The circuit court erred by substituting its judgment for that of
the zoning board.
Miami-Dade County v. Brennan, 26 Fla. L. Weekly D2756 (Fla.
3d DCA, November 21, 2001).
Brennan sought a variance and was denied. The circuit court set
aside the zoning board’s denial and the County appealed. On appeal,
the district court held that the circuit court improperly reweighed
the evidence and substituted its judgment for that of the zoning
board. The more intriguing portion of the opinion is found in Judge
Fletcher’s concurrence, in which Chief Judge Schwartz and Judge Sorondo concurred. There, Judge Fletcher found that the provision of
the County’s code (§ 33-311(A)(4)(b), Miami-Dade County Code) that
governs “non-use” variances was unconstitutional because “the
language is too indefinite to suffice as a standard for boards to
apply in reaching their decisions.” Since the constitutionality was
not challenged the Court expressly noted that it was constrained to
issues properly before it.
The Department of Environmental Protection erred in denying an
owners association’s application to build a dock because it would
violate riparian rights of adjacent landowners. Riparian rights of
adjacent landowners are subordinate to rights created by an easement
over the property allowing all subdivision landowners access to the
river.
Parlato v. Secret Oaks Owners Ass’n, 26 Fla. L. Weekly D2244
(Fla. 1st DCA, September 13, 2001).
The Parlatos purchased Lot 10 of the Secret Oaks subdivision. A main
dock extended from that lot into the St. Johns River. An easement
was in place allowing the other property owners of the subdivision
to cross over Lots 10 and 11 and to use “any dock now or hereafter
located thereon.” An auxiliary dock ran parallel to the shoreline
from the main dock to the easement. When the Parlatos purchased the
property, they did so on the condition that the easement be
modified. The association signed an agreement saying that all lot
owners would have access to the main dock, but that the association
would be responsible for maintenance and repair of the dock as well
as insurance. The Parlatos destroyed the auxiliary dock shortly
after their purchase.
The owners association submitted an application with the Department
of Environmental Protection (DEP) for permits necessary to rebuild
the auxiliary dock. DEP determined the Association was entitled to a
dredge and fill permit but not a consent of use permit because the
auxiliary dock would violate the riparian rights of adjacent
landowners (the Parlatos and another landowner) under Rule
18-21.004(3)(a), (c) & (d), F.A.C. While many legal actions grew out
of this controversy, the present case dealt only with the
Association’s appeal of the denial of the use permit.

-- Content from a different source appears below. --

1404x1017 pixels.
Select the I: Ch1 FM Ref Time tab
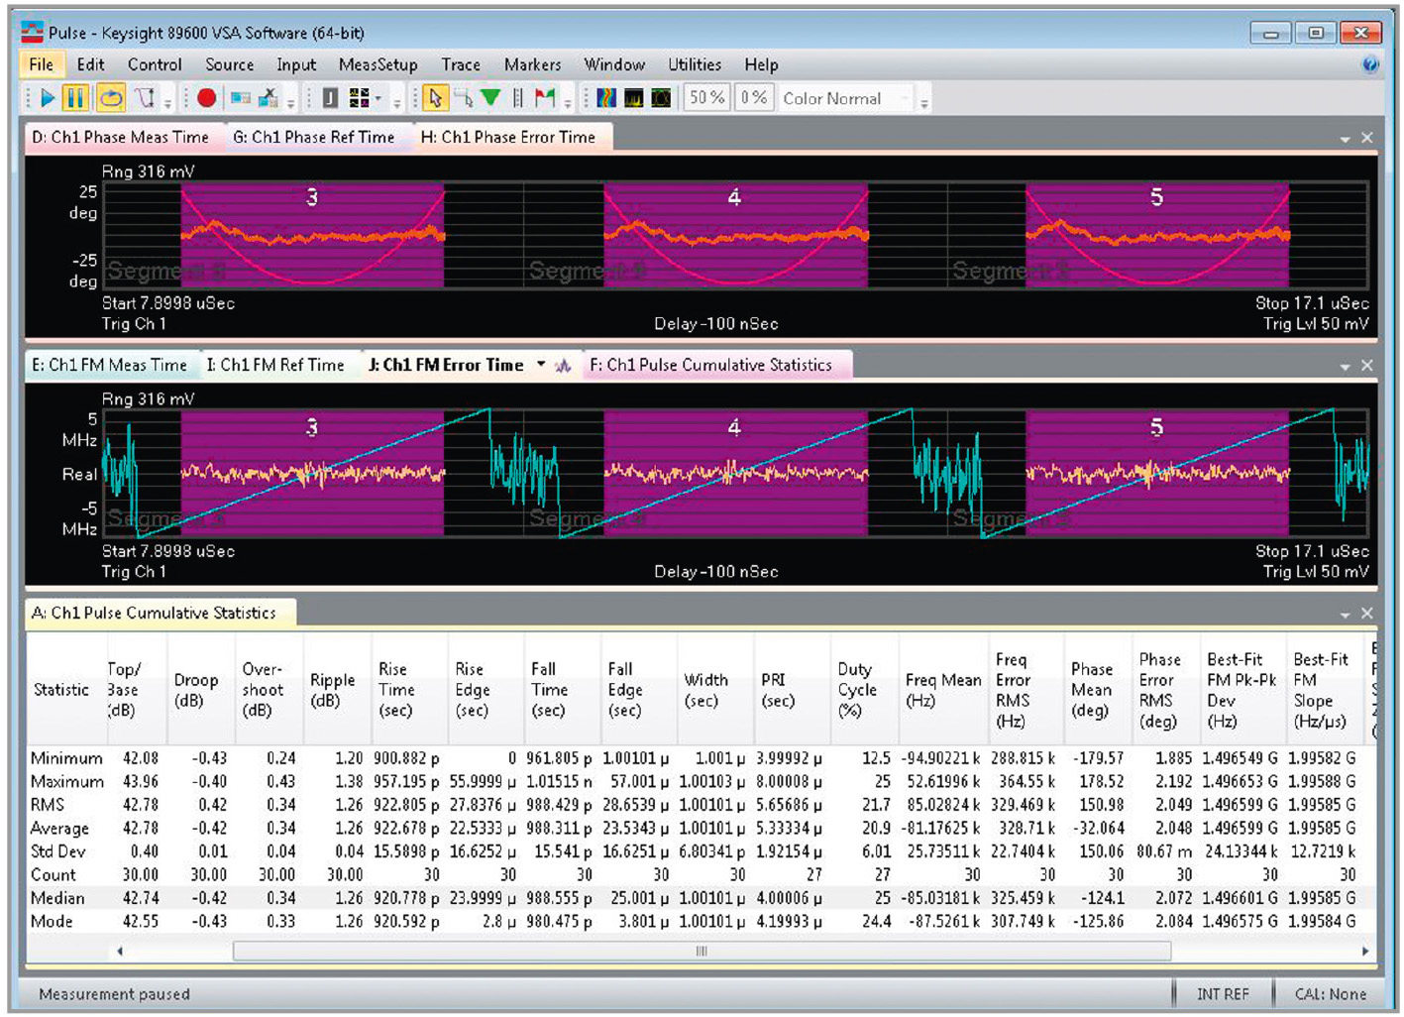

On appeal, the district court reversed finding that the Parlatos had
ceded their riparian rights to the Association by way of the
easement. Therefore, the Court found that Rule 18-21.004(3) could
not have the effect of granting the Parlatos riparian rights that
they had already relinquished by way of the easement. The Court went
on to find that the dock would not violate another landowner’s
riparian rights and ordered DEP to grant the Association’s
application.
First District Court of Appeal certifies question of great public
importance concerning revisions to the Administrative Procedures
Act.
Board of Trustees of the Internal Improvement Trust Fund v. Day
Cruise Ass’n, 26 Fla. L. Weekly D2240 (Fla. 1st DCA September
13, 2001).
A summary of the initial opinion in this case can be found in ELULS
Reporter Vol. XXIII, No. 1, November 2001, p. 7. The Court on Motion
for Clarification, Rehearing, Certification, or Rehearing En Banc
again distinguished two cases the Board asserted were in conflict
with its decision and denied the remaining motions with the
exception of certifying the following question as one of great
public importance:
Is proposed rule 18-21.004(1)(I) an invalid exercise of delegated
authority within the meaning of section 120.52(8)(b) or (c), Florida
Statutes (1999)?
The First District Court of Appeal found, pursuant to the Lucas
standard, that a temporary land use injunction was not a compensable
regulatory taking, but simply a permitting delay.
Bradfordville Phipps Limited Partnership v. Leon County, 26 Fla.
L. Weekly D2784 (Fla. 1st DCA, November 26, 2001).
Bradfordville Phipps Limited Partnership (“Partnership”) appealed
the Order granting Leon County’s (“County”) motion for summary
judgment on its inverse condemnation claim. In December 1998, the
circuit court enjoined the County from issuing any building or
development permits in the Bradfordville Study Area (BSA) (wherein
the Partnership property was located) until the County complied with
certain sections of its Comprehensive Plan. The Partnership after
applying for development permits and being denied -- because of the
injunction -- brought an inverse condemnation action against the
County. Meanwhile, the County enacted ordinances that restricted
development in the BSA in an attempt to comply with the injunction
and the Comprehensive Plan. After motions for summary judgment were
filed, the circuit court lifted the injunction.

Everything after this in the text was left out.